The Caixin China General Services Business Activity Index rose to 53.9 in December, up from 51.9 in the previous month and the highest reading since August 2014. A number above 50 indicates an expansion in activity, while a figure below that points to a contraction.
The services sector includes finance, real estate services, marketing, transportation and retailing. Also known as the tertiary sector, it accounted for 54.1% of the country’s economic output in the first half of last year, up from 51.6% in 2016 and 50.2% in 2015, according to the National Bureau of Statistics. The services sector is more labor-intensive than manufacturing, and policymakers are counting on it to create jobs.

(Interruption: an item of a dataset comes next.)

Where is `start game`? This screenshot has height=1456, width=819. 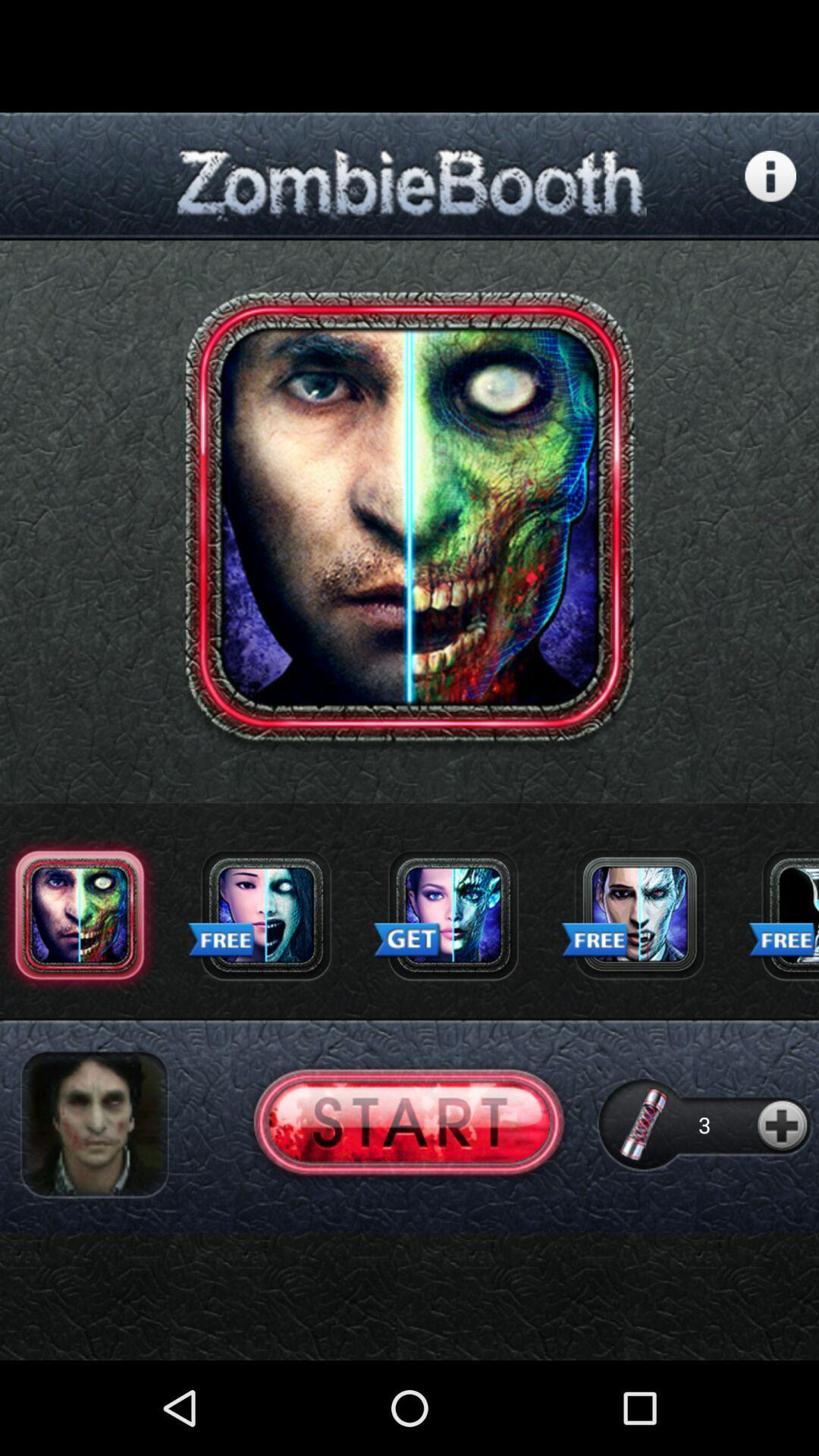
start game is located at coordinates (408, 1125). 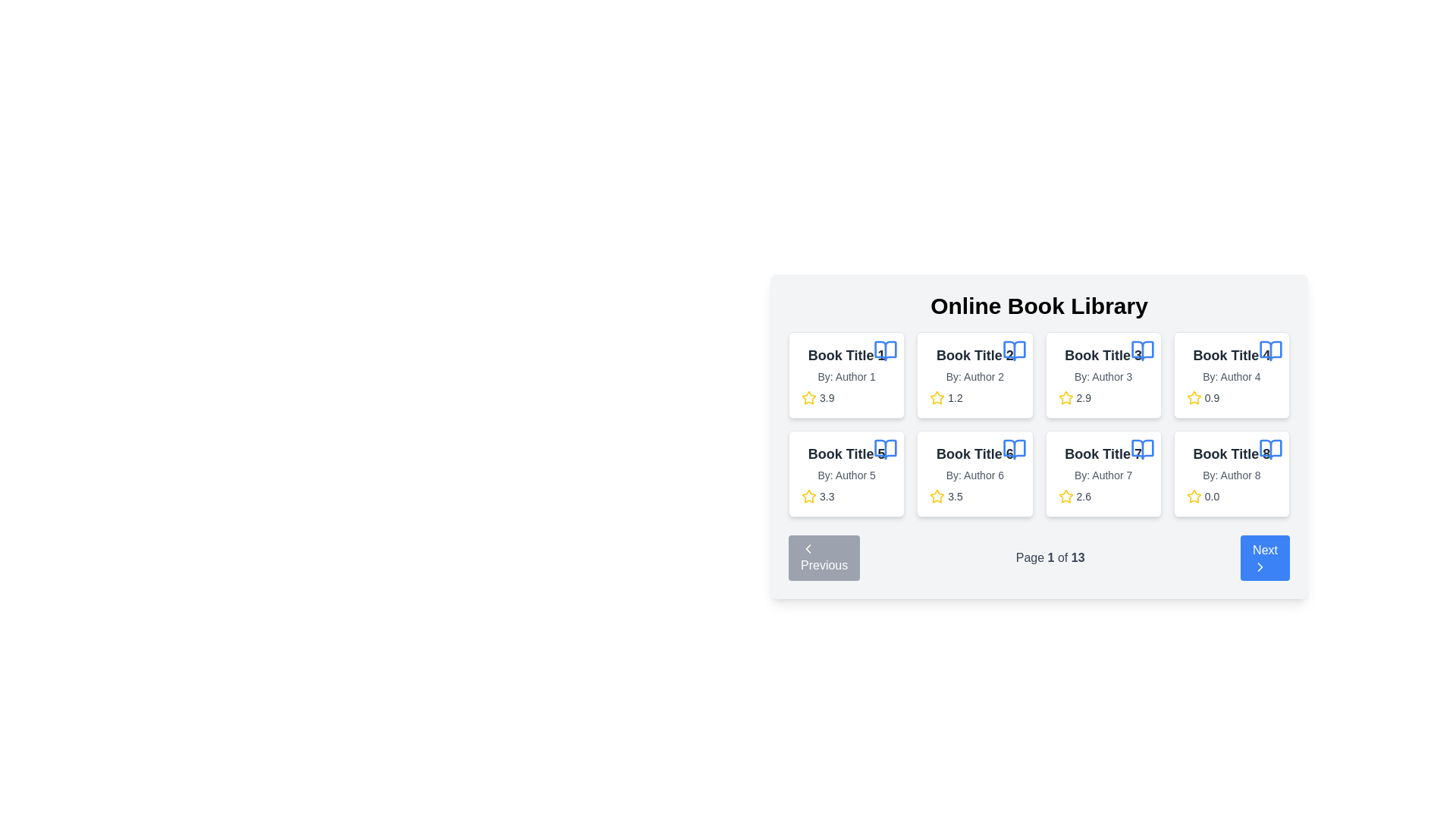 I want to click on the text label displaying the phrase 'By: Author 7', which is located below the title 'Book Title 7' in the second card from the left in the bottom row of the grid layout for 'Online Book Library', so click(x=1103, y=475).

Services providers last month enjoyed the strongest upturn in new orders since May 2015, with around 14% of monitored firms reporting an increase. The rising business requirements led the companies to continue to expand their payrolls in December, although the rate of job creation was moderate.
The increase in average input prices for the services sector matched the rate seen in March last year and was the fastest in nearly four years, as costs of raw materials, transportation and salaries went up. Service providers continued to raise prices in an attempt to pass on a greater share of their costs to customers, though at a rate similar to those seen in the previous two months.
The Caixin China General Manufacturing Purchasing Managers’ Index (PMI), which was published on Tuesday, came in at 51.5 for December, the highest in four months.
The solid expansions in manufacturing and services pushed the Caixin China Composite Output Index, which covers both manufacturers and service providers, to increase to a one-year high of 53 in December.